_The task:_
In the piece on cornbread memories, at what time did Bonnie St. John's mother get up to make cornbread?

_Extract provided:_
Everybody ate cornbread that had a soul.

“Everybody ate cornbread that had soul…” 

– Auto sales entrepreneur and high school administrator James Roberson (1943 - ) served as an educator and administrator for the Alabama Board of Education. He then became the first African American with a Pontiac car dealership. Roberson then became the owner of USA Auto and Budget Truck Rental Store in 2000 until his retirement in 2003.

October 1935. "Making cornbread with relief flour. Shenandoah National Park, Virginia." Medium format negative by Arthur Rothstein.

Growing up in Houston, TX meant that southern cuisine was a big part of my early childhood. My grandmother, Peggy Truley was the designated cook of the family, and she cooked everything from pork chops, to lamb, to greens, cabbage, various pies, and of course, cornbread. I would always hear about the varying sweetness levels of different people’s cornbread growing up, too. Some made it so sweet that it could be considered a dessert, while others made it so ‘plain’ that it could be eaten with other savory, main-course dishes. My grandmother’s cornbread sweetness threshold varied from time to time. If I was being really sweet, then granny made cornbread sweet enough to be considered another ‘secret’ dessert from what was really supposed to be the dessert. Other times, it tasted like flour and butter and nothing too, too special (Thought it all really was). Civic leader and minister, Bernice Albertine King (1963 - ), was the youngest daughter to the late civil rights leaders Dr. Martin Luther King, Jr., and Coretta Scott King. King, a co-founder of Active Ministers Engaged in Nurturing (AMEN) and the Chair of the national advisory committee on National King Week College and University Student Conference on Kingian Nonviolence. She was also the author of a book titled 'Hard Questions, Heart Answers: Sermons and Speeches'. She, too, recalled there being ‘two’ different kinds of cornbread, and revealed that today’s cornbread is often sweeter than how it used to be: 

“I remember going to University Homes nursery, which is located right next to the Clark Atlanta University campus [Atlanta University; Clark Atlanta University, Atlanta, Georgia]. And there's a housing project there, it was called University Homes [Atlanta, Georgia], and there was a nursery in the basement of one of the sections. We used to have these Mayday parades and I used to love to wear the little uniforms at these little--they were band like uniforms. But why, the reason I loved them you know when I was a kid, the little silky smooth stuff, kind of like this material, I used to love to rub it (laughter), as a little kid. And I seen some of the pictures from it recently, since my mother [Coretta Scott King] died I've found a lot of stuff. I remember going there and I remember not particularly liking the food, you know, the cornbread. That old--you know we like sweat cornbread today, a little sugar in it. That old kind of cornbread that had no taste and it wasn't--it was kind of not, hard-hard, but it wasn't soft…


Whether or not cornbread was made sweet or not-so-sweet, its aromatic capabilities left many black homes with a penetrating scent that would soon be something to remember when considering what smells of childhood were like. Civic leader and skier, Bonnie St. John (1964 - ), the first African American to medal at the Winter Paralympics, remembered distinctly smelling the aroma of cornbread:

“...She [her mother] would always get up at five in the morning and make cornbread 'cause she was going to make cornbread stuffing for the turkey. And so when we would get up, we would smell cornbread cooking. And she would bake the cornbread and take out the middle and turn it into stuffing. So there would always be the edges, the crust. And you would come and eat the crust, and put butter on it, and then, you know, that was the lead into the Thanksgiving feast, or the Christmas feast. She also loved making spaghetti sauce, and she would cook it for hours, you know, and so the smell of spaghetti sauce cooking. But she didn't cook much day to day. So is was more the holidays…”

_Raw data:_
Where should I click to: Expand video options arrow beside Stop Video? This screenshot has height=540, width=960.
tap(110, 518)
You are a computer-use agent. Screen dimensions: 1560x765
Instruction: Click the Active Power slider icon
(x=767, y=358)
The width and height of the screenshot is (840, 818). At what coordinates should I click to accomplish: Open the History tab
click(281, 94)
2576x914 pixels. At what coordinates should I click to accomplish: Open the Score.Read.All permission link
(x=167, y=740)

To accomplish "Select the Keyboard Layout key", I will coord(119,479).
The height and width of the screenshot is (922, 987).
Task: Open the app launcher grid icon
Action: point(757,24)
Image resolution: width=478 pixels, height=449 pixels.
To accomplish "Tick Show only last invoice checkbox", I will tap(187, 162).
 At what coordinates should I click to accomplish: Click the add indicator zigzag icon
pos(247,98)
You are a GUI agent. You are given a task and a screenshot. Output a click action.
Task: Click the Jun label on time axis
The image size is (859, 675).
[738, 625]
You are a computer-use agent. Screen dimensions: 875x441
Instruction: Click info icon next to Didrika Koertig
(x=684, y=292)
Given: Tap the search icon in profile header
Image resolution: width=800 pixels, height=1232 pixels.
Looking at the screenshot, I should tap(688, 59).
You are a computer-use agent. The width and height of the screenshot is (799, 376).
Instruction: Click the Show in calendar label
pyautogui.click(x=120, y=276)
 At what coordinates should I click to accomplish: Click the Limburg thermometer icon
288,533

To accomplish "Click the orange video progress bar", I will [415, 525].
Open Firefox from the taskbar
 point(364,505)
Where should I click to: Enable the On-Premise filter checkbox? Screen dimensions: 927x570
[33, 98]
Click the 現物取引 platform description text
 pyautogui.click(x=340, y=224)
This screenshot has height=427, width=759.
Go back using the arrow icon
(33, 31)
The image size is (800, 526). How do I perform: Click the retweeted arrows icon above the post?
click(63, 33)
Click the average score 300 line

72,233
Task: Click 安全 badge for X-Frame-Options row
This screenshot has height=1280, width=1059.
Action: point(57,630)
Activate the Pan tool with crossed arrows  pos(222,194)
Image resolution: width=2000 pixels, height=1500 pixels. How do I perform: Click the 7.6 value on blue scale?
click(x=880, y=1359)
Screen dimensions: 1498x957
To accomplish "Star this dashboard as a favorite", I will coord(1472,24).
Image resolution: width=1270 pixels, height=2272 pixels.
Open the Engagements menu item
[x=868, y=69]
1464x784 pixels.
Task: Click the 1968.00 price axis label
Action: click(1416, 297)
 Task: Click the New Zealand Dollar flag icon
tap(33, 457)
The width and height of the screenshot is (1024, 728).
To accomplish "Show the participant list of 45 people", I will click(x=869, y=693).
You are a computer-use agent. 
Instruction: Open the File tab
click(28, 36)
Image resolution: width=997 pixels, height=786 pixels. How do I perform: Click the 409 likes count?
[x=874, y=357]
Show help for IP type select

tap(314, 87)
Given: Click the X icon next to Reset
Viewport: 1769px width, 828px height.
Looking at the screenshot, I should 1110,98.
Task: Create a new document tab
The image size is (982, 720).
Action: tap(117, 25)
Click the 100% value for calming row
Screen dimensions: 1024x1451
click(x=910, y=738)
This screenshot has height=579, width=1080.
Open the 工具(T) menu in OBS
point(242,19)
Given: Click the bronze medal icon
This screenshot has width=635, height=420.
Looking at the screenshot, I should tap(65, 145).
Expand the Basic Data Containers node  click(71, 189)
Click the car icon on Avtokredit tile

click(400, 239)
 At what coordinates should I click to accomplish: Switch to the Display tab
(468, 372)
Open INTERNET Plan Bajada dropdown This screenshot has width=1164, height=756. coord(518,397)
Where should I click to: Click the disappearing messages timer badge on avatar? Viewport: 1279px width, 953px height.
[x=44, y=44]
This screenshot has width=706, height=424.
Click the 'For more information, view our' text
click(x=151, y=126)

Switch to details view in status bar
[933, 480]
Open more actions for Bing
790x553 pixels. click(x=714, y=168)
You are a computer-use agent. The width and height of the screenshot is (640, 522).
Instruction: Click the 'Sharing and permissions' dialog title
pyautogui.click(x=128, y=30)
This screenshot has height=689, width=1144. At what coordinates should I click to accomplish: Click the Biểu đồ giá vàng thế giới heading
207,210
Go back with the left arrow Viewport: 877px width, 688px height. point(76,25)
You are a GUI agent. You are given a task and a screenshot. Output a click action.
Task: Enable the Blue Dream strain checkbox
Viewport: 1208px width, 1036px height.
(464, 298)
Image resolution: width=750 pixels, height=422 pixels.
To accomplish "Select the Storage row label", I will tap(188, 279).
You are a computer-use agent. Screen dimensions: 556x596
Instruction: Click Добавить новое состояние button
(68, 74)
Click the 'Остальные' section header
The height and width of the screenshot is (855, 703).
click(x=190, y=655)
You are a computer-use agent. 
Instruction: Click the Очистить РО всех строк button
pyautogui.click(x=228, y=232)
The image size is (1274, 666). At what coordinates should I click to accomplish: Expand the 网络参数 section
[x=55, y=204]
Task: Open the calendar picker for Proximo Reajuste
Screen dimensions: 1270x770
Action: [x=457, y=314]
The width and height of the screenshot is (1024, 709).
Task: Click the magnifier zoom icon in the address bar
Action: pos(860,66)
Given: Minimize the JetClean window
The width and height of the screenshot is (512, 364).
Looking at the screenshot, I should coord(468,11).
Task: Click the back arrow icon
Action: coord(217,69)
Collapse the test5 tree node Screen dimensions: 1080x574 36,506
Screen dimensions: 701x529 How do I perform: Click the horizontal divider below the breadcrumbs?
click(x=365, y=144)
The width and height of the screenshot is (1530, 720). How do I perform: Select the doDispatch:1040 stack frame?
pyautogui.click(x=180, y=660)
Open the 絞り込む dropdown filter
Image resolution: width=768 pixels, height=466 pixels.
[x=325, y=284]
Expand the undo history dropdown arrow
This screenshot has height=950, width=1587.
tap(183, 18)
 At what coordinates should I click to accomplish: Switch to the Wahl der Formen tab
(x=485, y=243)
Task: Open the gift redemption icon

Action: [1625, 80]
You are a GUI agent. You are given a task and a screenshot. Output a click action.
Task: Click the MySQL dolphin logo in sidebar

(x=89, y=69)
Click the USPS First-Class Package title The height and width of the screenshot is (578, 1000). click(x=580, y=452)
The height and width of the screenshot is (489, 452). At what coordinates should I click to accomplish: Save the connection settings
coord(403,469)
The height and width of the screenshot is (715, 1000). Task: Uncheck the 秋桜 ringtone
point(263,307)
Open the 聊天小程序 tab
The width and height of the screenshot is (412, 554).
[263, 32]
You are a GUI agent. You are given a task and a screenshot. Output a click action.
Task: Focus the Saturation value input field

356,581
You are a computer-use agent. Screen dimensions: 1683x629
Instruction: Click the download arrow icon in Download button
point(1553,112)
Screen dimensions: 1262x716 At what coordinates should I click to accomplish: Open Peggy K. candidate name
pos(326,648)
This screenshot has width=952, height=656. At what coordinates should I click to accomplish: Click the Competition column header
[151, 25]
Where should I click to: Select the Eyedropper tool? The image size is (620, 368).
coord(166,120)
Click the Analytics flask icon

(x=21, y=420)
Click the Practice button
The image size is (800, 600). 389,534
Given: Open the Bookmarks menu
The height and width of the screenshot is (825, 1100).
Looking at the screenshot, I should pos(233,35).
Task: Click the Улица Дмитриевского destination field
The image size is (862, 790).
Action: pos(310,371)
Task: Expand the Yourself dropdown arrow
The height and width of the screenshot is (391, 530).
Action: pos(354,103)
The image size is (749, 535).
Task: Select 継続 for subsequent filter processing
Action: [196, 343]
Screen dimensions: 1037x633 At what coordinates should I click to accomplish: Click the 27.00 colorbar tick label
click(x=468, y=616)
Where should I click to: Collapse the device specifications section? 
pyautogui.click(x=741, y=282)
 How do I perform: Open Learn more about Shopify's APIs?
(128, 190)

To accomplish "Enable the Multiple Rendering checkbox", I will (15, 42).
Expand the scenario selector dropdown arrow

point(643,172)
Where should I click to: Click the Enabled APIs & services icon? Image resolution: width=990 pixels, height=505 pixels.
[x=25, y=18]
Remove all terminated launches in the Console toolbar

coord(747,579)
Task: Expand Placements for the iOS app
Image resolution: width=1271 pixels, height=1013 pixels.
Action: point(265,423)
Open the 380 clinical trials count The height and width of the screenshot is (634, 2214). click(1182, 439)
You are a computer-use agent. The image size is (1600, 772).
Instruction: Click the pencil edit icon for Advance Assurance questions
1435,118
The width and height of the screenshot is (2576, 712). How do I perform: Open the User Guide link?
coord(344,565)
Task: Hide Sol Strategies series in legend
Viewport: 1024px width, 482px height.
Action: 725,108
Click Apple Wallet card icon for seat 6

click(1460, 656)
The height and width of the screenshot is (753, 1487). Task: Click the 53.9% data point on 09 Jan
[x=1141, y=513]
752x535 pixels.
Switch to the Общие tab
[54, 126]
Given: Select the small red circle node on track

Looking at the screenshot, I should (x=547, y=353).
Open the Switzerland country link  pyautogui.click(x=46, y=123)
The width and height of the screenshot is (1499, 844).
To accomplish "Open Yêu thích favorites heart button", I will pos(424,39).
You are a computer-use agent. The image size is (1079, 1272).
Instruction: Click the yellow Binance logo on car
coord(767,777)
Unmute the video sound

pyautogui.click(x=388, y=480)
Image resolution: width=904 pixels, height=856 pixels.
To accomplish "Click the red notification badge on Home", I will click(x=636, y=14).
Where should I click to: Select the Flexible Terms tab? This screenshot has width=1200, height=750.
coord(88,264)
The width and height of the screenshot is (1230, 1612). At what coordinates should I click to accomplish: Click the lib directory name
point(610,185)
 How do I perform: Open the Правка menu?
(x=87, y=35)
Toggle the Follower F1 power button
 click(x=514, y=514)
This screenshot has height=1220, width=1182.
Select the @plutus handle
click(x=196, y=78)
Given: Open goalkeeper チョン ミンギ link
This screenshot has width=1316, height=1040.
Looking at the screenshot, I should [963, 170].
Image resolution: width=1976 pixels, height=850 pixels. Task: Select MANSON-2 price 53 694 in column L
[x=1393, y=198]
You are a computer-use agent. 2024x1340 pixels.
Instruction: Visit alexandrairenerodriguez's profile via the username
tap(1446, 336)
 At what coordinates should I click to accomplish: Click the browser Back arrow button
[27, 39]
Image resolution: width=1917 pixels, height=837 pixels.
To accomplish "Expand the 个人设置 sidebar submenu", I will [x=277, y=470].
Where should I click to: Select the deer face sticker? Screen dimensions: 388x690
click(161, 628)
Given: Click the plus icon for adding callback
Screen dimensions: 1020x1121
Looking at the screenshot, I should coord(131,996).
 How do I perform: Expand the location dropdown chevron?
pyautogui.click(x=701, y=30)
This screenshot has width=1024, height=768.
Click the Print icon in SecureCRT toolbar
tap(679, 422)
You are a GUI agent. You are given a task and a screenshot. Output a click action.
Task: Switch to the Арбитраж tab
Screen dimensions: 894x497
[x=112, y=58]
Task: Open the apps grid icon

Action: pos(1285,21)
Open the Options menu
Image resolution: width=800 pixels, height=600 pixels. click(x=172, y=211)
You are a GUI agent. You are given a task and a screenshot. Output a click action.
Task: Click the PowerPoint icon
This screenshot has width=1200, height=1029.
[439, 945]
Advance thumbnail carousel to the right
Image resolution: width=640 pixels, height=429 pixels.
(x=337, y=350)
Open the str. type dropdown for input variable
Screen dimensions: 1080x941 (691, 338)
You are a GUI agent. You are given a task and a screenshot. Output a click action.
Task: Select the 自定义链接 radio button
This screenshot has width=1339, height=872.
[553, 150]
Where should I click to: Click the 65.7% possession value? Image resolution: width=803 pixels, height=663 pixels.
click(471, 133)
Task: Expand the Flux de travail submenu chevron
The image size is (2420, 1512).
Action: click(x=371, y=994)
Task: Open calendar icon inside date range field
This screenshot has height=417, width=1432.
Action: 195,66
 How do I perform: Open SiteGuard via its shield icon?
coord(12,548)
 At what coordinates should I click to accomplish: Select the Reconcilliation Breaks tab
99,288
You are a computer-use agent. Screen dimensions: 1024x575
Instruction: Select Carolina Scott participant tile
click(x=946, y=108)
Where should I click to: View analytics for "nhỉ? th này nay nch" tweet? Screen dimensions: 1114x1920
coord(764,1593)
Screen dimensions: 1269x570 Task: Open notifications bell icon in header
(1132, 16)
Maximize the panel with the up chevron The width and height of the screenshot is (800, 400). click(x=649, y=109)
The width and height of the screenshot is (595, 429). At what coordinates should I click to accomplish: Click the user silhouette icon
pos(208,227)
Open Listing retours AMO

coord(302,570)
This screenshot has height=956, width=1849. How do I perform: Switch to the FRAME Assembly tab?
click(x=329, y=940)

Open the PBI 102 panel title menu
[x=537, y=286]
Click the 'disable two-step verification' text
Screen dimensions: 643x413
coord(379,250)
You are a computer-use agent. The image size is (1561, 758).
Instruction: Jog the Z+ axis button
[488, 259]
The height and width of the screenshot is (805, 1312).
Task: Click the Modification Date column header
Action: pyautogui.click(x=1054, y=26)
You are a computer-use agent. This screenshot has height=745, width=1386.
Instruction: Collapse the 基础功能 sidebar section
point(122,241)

_Answer below:_
Five in the morning.